> What to do
Begin at the line that contains "Instruction: Toggle Market" and repeat every line from there to the end of the records below, inclusive, without adding any other line.

(Stored data entries)
————

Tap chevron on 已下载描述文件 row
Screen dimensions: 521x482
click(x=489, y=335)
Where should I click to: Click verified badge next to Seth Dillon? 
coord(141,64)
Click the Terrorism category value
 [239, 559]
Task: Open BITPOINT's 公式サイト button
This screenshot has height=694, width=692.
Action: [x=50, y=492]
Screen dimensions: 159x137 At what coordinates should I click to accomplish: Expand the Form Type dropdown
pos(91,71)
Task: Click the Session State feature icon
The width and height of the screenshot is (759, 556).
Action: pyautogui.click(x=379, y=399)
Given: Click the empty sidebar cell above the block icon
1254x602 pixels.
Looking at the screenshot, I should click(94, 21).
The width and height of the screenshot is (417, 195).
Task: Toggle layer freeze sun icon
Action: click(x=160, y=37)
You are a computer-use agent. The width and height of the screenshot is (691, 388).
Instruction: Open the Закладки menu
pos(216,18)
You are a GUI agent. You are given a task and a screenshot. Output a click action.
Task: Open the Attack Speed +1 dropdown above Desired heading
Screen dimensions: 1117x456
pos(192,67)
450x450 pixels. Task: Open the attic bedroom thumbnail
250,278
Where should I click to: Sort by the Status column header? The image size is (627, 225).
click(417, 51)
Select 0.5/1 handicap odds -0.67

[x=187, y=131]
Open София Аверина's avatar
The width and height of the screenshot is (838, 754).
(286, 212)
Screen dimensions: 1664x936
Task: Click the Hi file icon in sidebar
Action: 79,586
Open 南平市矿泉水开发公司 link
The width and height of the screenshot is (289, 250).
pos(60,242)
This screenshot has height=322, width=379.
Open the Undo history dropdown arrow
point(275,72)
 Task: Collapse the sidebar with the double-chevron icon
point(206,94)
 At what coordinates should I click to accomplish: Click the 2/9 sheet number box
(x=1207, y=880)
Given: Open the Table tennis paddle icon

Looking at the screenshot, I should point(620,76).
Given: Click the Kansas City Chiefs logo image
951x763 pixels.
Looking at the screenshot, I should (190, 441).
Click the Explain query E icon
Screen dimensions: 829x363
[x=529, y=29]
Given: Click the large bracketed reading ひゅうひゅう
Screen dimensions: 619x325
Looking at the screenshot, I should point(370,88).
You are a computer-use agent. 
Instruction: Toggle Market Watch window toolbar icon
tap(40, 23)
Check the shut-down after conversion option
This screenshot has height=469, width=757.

————

> Answer to the exercise
Instruction: Toggle Market Watch window toolbar icon
tap(40, 23)
Check the shut-down after conversion option
This screenshot has height=469, width=757.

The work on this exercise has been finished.